Print version ISSN 0034-8910On-line version ISSN 1518-8787

Abstract

MELO-SILVA, Alexandre Moreira de et al. Hospitalizations among older adults: results from ELSI-Brazil. Rev. Saúde Pública [online]. 2018, vol.52, suppl.2, 3s.  Epub Oct 25, 2018. ISSN 0034-8910.  http://dx.doi.org/10.11606/s1518-8787.2018052000639.

OBJECTIVE

To examine the factors associated with hospital use and their frequency in a nationally representative sample of the Brazilian population aged 50 years or older.

METHODS

Data from the baseline of the Brazilian Longitudinal Study of Aging (ELSI-Brazil), conducted in 2015-2016, were used. Predisposing, enabling and need factors for the use of health services were considered.

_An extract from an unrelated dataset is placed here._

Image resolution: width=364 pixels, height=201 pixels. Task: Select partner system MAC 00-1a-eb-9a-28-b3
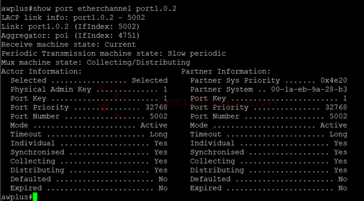coord(309,90)
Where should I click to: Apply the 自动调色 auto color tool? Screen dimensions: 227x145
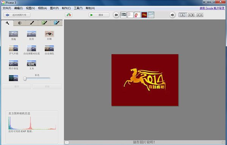(49, 48)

The analyzes were based on the Hurdle regression model and on estimates of population attributable risks.

RESULTS

Among 9,389 participants, 10.2% had been hospitalized in the previous 12 months. After adjusting for potential confounding variables, statistically significant associations (p < 0.05) were observed for need factors (previous medical diagnosis for chronic diseases and limitation to perform basic activities of daily living) and for enabling factors (living in a rural area and in the North and Midwest regions of the country). The analysis of population attributable risks (PAR) showed a hierarchy of the need factors for the occurrence of hospitalizations, with higher contributions by stroke (PAR = 10.7%) and cardiovascular disease (PAR = 10.0%), followed by cancer (PAR = 8.9%), difficulty to perform basic activities of daily living (PAR = 6.8%), depression (PAR = 5.5%), diabetes (PAR = 4.4% ) and hypertension (PAR = 2.2%).

CONCLUSIONS

Four of the major diseases associated with hospitalizations (stroke, cardiovascular disease, diabetes and hypertension) are part of the Brazilian list of primary care-sensitive hospitalizations. These results show that there is a window of opportunity to reduce unnecessary hospitalizations among older Brazilian adults through effective primary care actions.

Keywords : Aged; Hospitalization; Chronic Disease; Cardiovascular Diseases, epidemiology.